A bare trust is a trust structure in which the beneficiary has full rights to the trust’s assets and income, with the trustee holding legal title but no discretion over how or when funds are distributed. Common in Canada and the U.K., bare trusts are often used to transfer assets tax-efficiently, especially to lower-income beneficiaries who may pay less tax on investment returns.

Unlike more complex trusts that give trustees decision-making power, bare trusts offer little flexibility but clear control for beneficiaries. They are not permitted in the United States.

Key Takeaways

  • Bare trusts give beneficiaries immediate and absolute ownership of trust assets and income, commonly used in the U.K. and Canada.
  • Trustees manage bare trust assets following the beneficiary’s directions but cannot dictate distribution timing or method.
  • Income generated from bare trust assets is taxed at the beneficiary’s rate, potentially offering tax benefits for low-income earners.
  • Bare trusts cannot change beneficiaries once established and may involve inheritance tax if the settlor dies within seven years.
  • Bare trusts offer a cost-effective and tax-efficient method for asset transfer, even allowing for securities to be held for minors.

 

Exploring the Basics and Benefits of Bare Trusts

Also known as simple trusts or naked trusts, bare trusts are widely used by parents and grandparents to transfer assets to their children or grandchildren. Bare trust rules allow beneficiaries to decide when they want to recover the trust’s assets as long as they are at least 18 years of age in the United Kingdom. Beneficiaries can use the capital and income they inherit from a bare trust any way they please.

A bare trust is established using a deed of settlement or a declaration of trust. In the simplest form of a bare trust, the assets bequeathed by the individual who set up the bare trust are owned by the trustee and beneficiary. But the trustee, in a bare trust, has no responsibilities or powers. They act per the beneficiary’s instructions.

Bare trusts differ from other trusts because the beneficiary is taxed on income from the trust’s assets, like interest and rent, since they are the legal owner.
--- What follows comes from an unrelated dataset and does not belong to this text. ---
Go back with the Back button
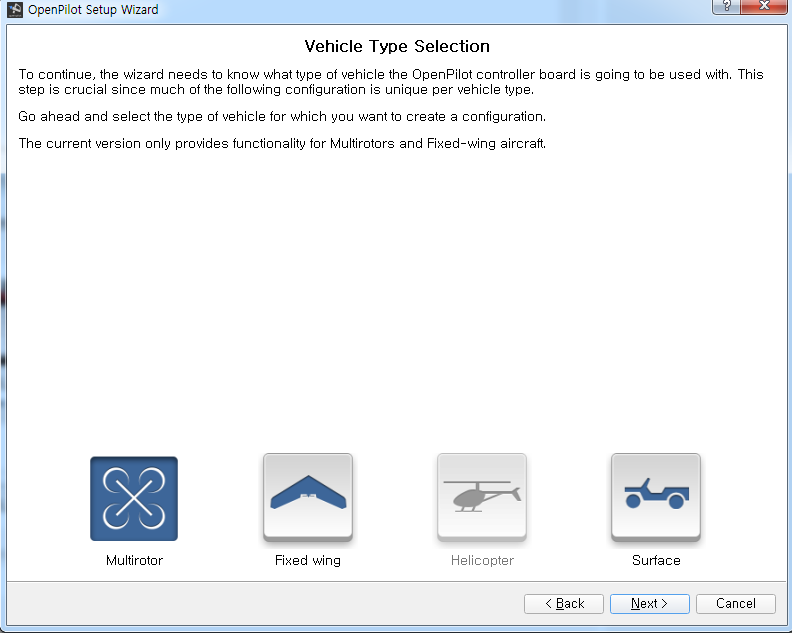Image resolution: width=792 pixels, height=633 pixels. 564,604
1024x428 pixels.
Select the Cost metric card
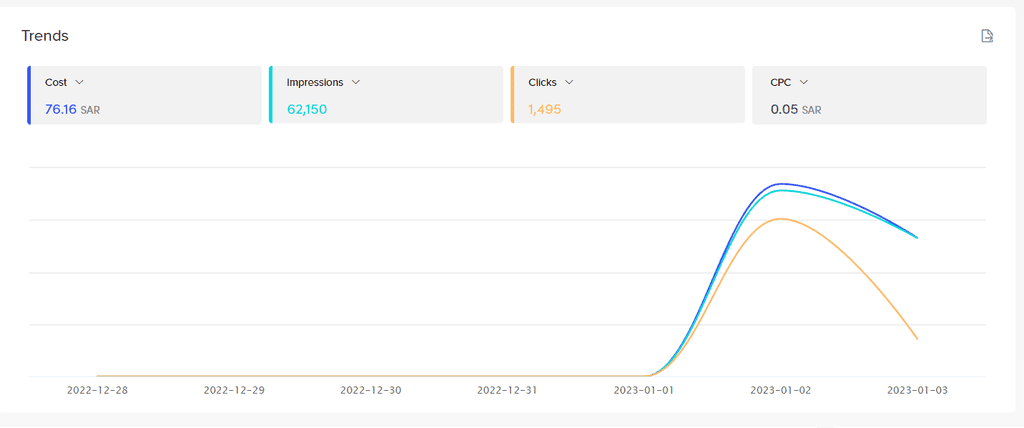tap(144, 95)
This can result in tax savings for low-income beneficiaries, as tax laws usually favor individuals over trusts.

Beneficiaries would have to report income generated by the trust assets as well as capital gains that exceed the annual exemption in their Self Assessment tax returns.
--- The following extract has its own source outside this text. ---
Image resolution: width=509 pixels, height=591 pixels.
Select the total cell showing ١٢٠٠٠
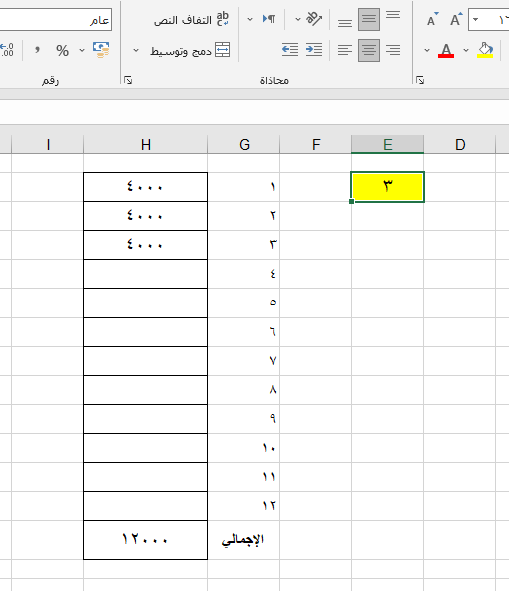(x=146, y=539)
This tax will be levied on the trust’s creator or settlor, however, if the beneficiary is under the age of 18. For example, a grandparent opening a bare trust for an infant grandchild would have to pay taxes on the income generated by trust assets until the infant beneficiary turns 18.

Important

Once a beneficiary or beneficiaries for a bare trust are set, the decision can’t be reversed.

 

How Bare Trusts Impact Inheritance Taxes

Beneficiaries might pay inheritance tax if the trust creator dies within seven years of setting up the trust, as tax authorities view bare trusts as potentially exempt transfers. No inheritance tax is due if the settlor lives past seven years. The person setting up the trust avoids taxes because they transfer legal ownership of the assets to the trust.

 

What Happens to a Bare Trust When You Die?

In the U.K., the beneficiary of a bare trust is entitled to both the assets and the income in the trust. When the beneficiary of a bare trust dies, the income and assets are considered part of their estate, and may be passed on to their own heirs and beneficiaries.

 

What Are the Advantages of a Bare Trust?

In countries that allow them, bare trusts have tax advantages for the grantor, and they are cheaper and easier to set up than other kinds of trusts. In addition, if the beneficiary is younger than 18, a bare trust also allows assets they could not otherwise hold, such as securities.

 

What Are the Disadvantages of a Bare Trust?
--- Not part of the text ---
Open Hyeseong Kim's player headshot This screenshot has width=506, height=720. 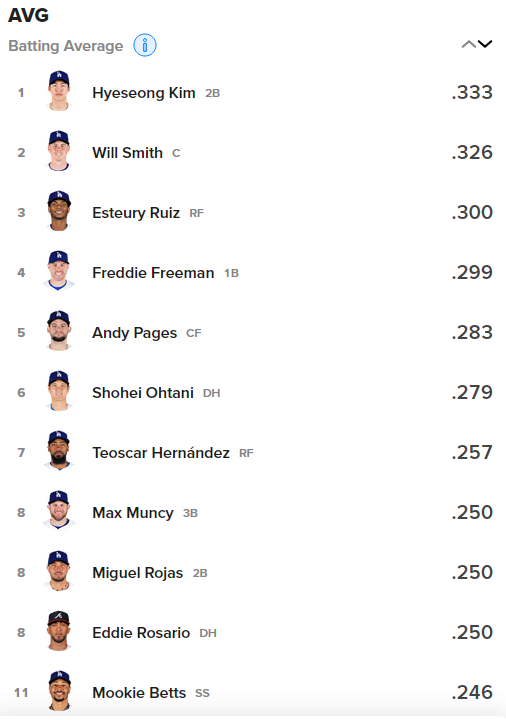click(x=59, y=91)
The main issue with bare trusts is that the beneficiaries cannot be amended after the trust is set up. In addition, depending on the jurisdiction, the assets in the trust may be subject to inheritance or capital gains taxes.

 

The Bottom Line

Bare trusts give beneficiaries full and immediate ownership of assets, unlike other trust types, where trustees have discretion. Used mainly in Canada and the U.K. for tax-efficient wealth transfers, especially to lower-income beneficiaries, they are fixed once created, offering certainty but little flexibility.

Trustees act only in an administrative capacity, and inheritance tax rules still apply, such as potential liability if the settlor dies within seven years. The U.S. does not allow bare trusts.